Uploaded image for project: 'Couchbase Server'
  1. Couchbase Server
  2. MB-22040

GSI client panics when FDs exhausted

    XMLWordPrintable

Details

    • Bug
    • Resolution: Fixed
    • Major
    • 5.0.0
    • 5.0.0
    • secondary-index
    • None
    • Dev environment, on Mac, with cluster_run
    • Untriaged
    • No

    Description

      Cloned from MB-21985, so the original bug can track the cbq-engine issue, and this cloned bug will track the GSI issue (basically, better error handling when system runs out of file descriptors).

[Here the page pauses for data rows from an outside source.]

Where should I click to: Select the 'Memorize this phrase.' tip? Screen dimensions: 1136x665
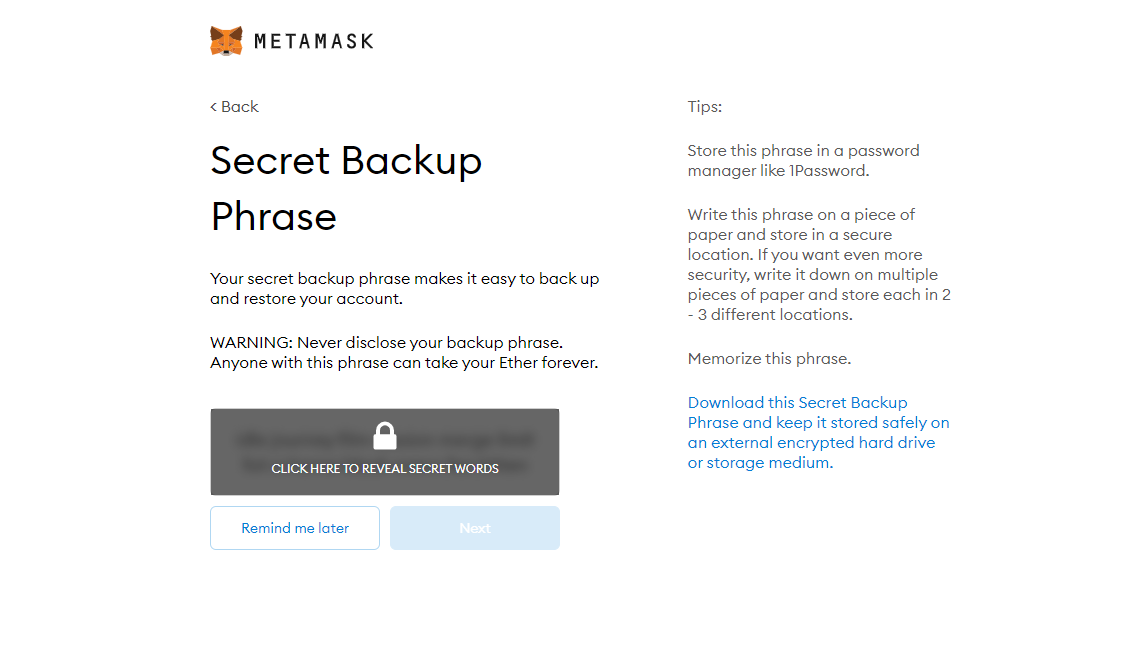click(x=769, y=359)
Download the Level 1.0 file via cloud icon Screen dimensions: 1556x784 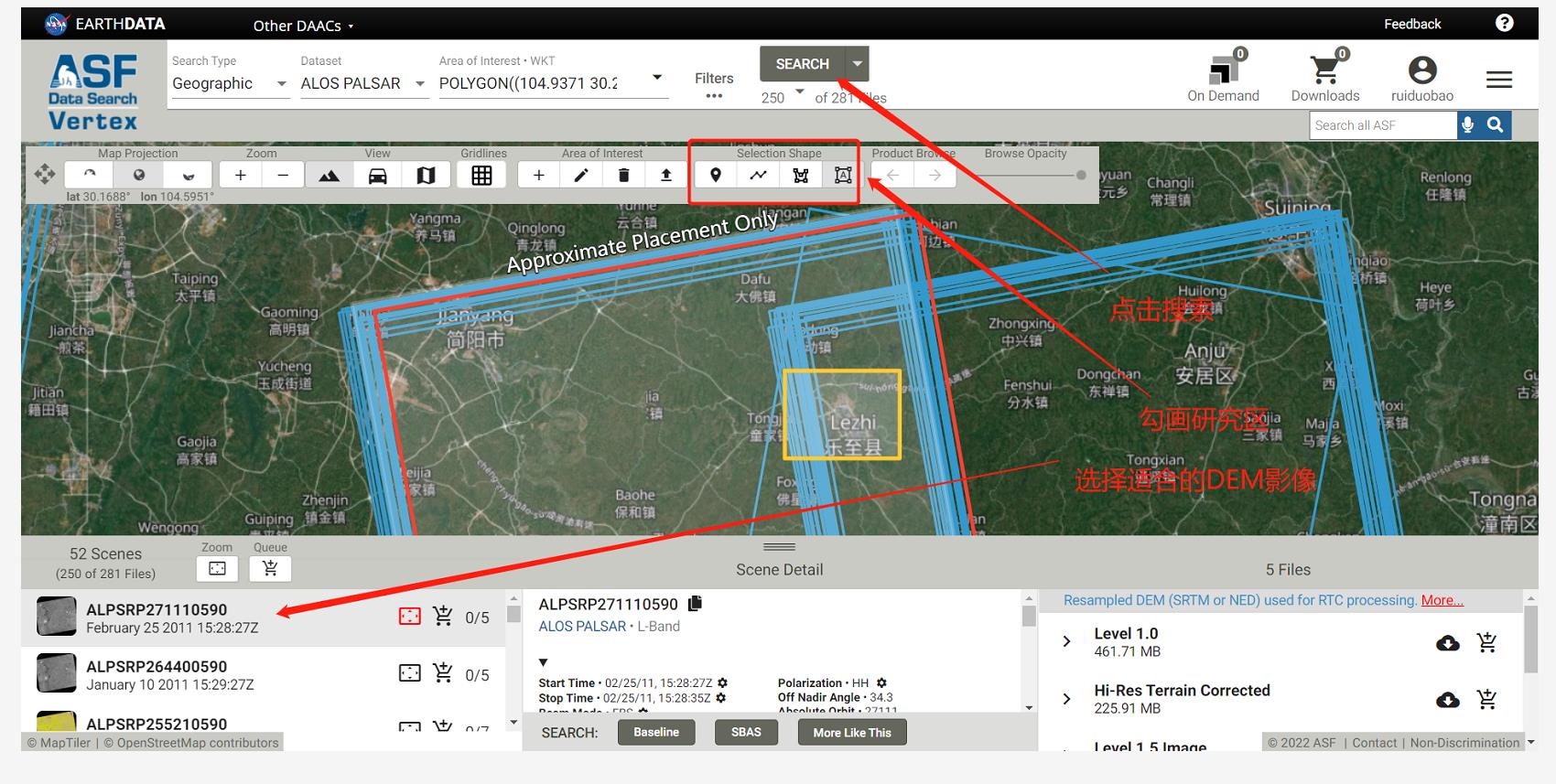click(1447, 643)
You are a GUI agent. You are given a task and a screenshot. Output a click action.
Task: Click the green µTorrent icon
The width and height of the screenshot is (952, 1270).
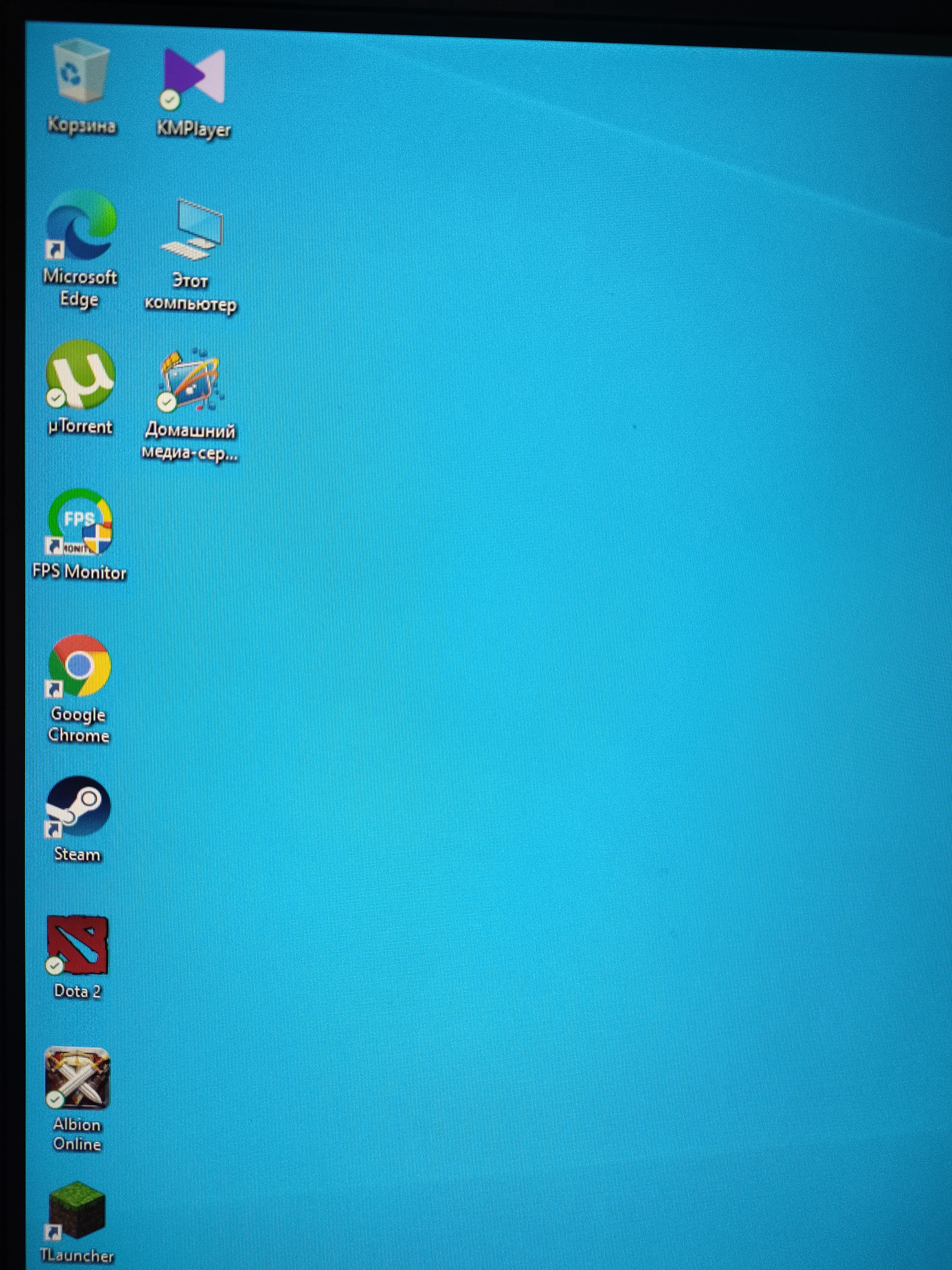[x=80, y=374]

      Original Issue reported by Eben:


      I did a repo sync yesterday and rebuilt, so my code is up-to-date.

      While testing query monitoring, I set up a script to keep running the query:

      select * from `travel-sample` where foo = "bar";

      It ran successfully for a while, then I started getting panics in the query engine every time.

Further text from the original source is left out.